### Excerpt from a dataset

━━━

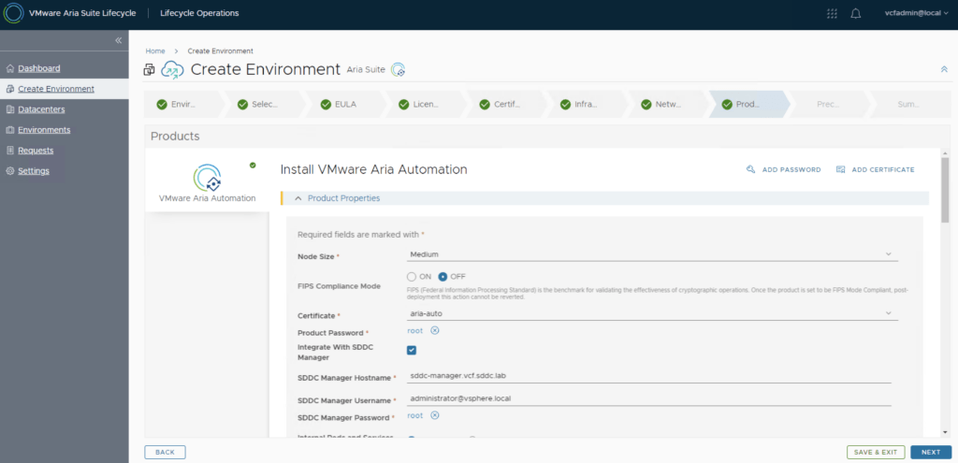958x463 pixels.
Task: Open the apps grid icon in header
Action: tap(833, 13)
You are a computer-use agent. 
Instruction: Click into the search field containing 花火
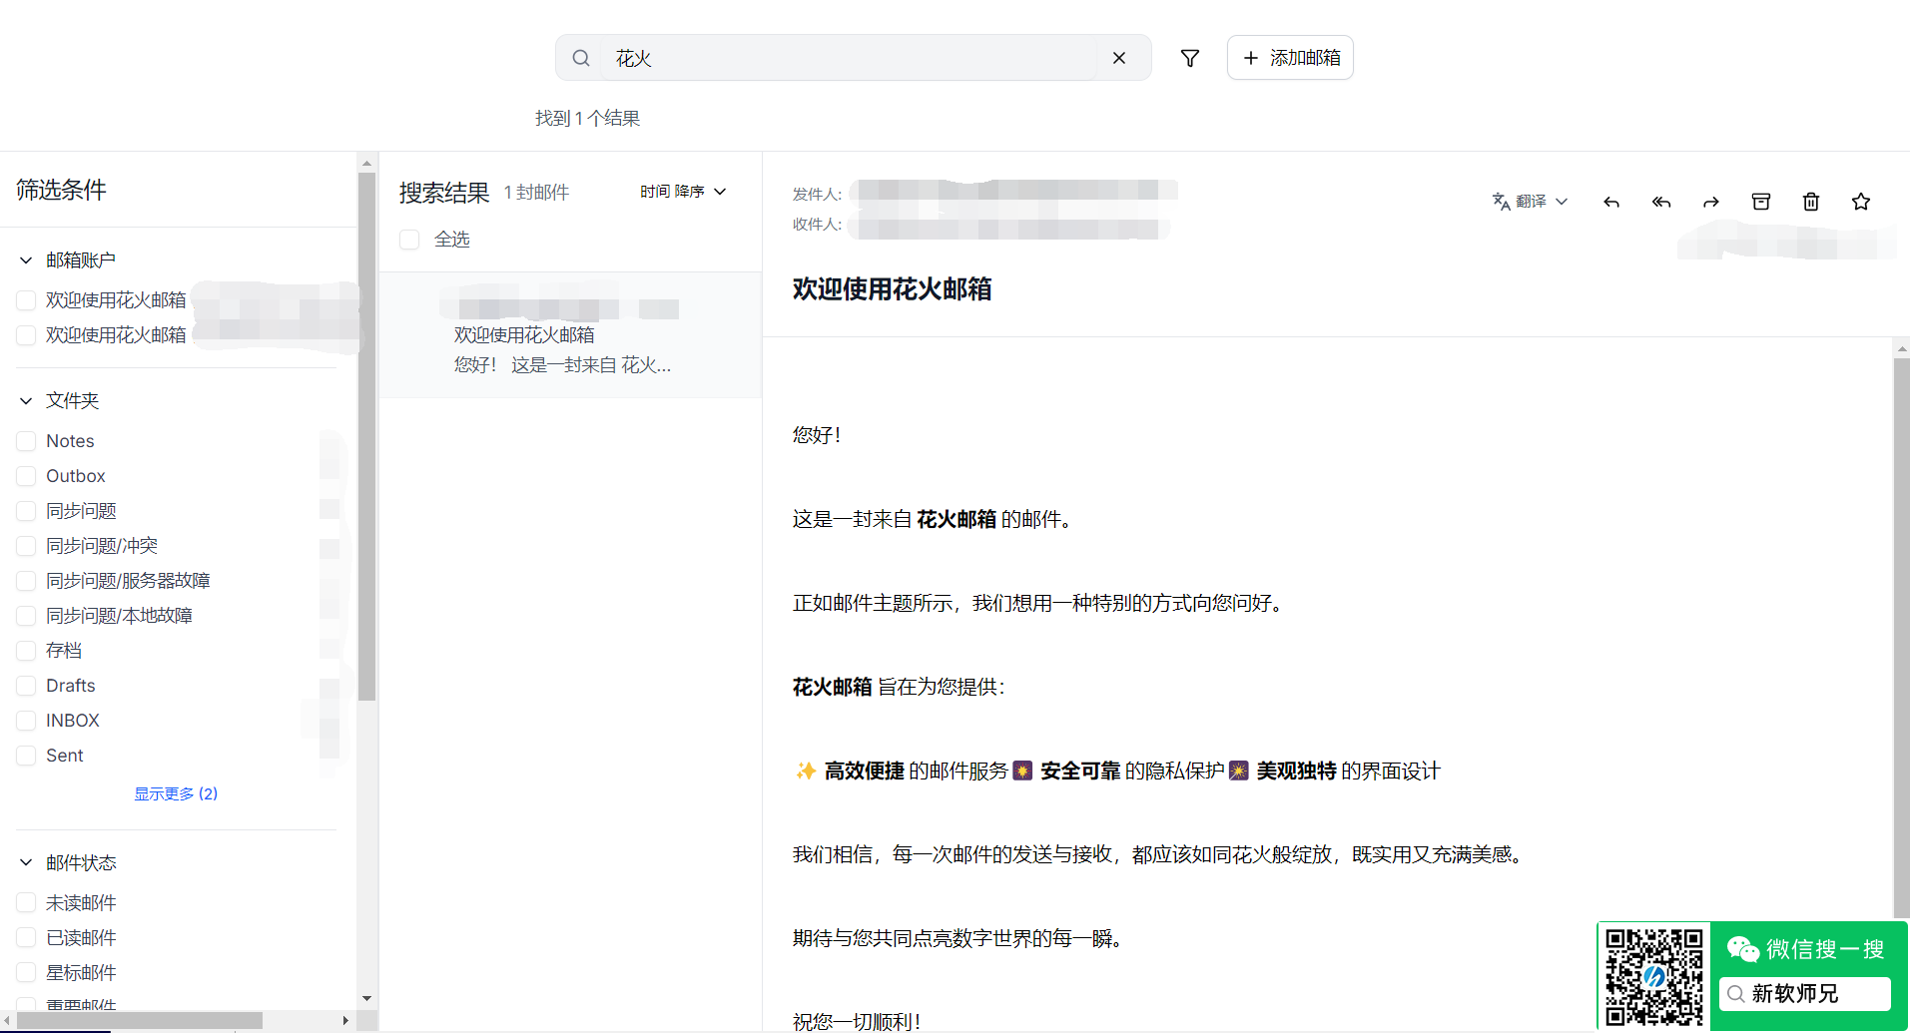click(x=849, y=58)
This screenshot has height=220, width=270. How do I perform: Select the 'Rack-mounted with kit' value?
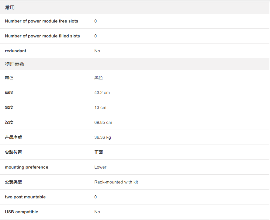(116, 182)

━━━

### JOB
Transcribe all of the records above verbatim, omitting the pictures.

### ANSWER FOR THIS EXERCISE
958x463 pixels.
Task: Open the apps grid icon in header
Action: tap(833, 13)
You are a computer-use agent. 
Instruction: Click into the search field containing 花火
click(x=849, y=58)
This screenshot has height=220, width=270. How do I perform: Select the 'Rack-mounted with kit' value?
(116, 182)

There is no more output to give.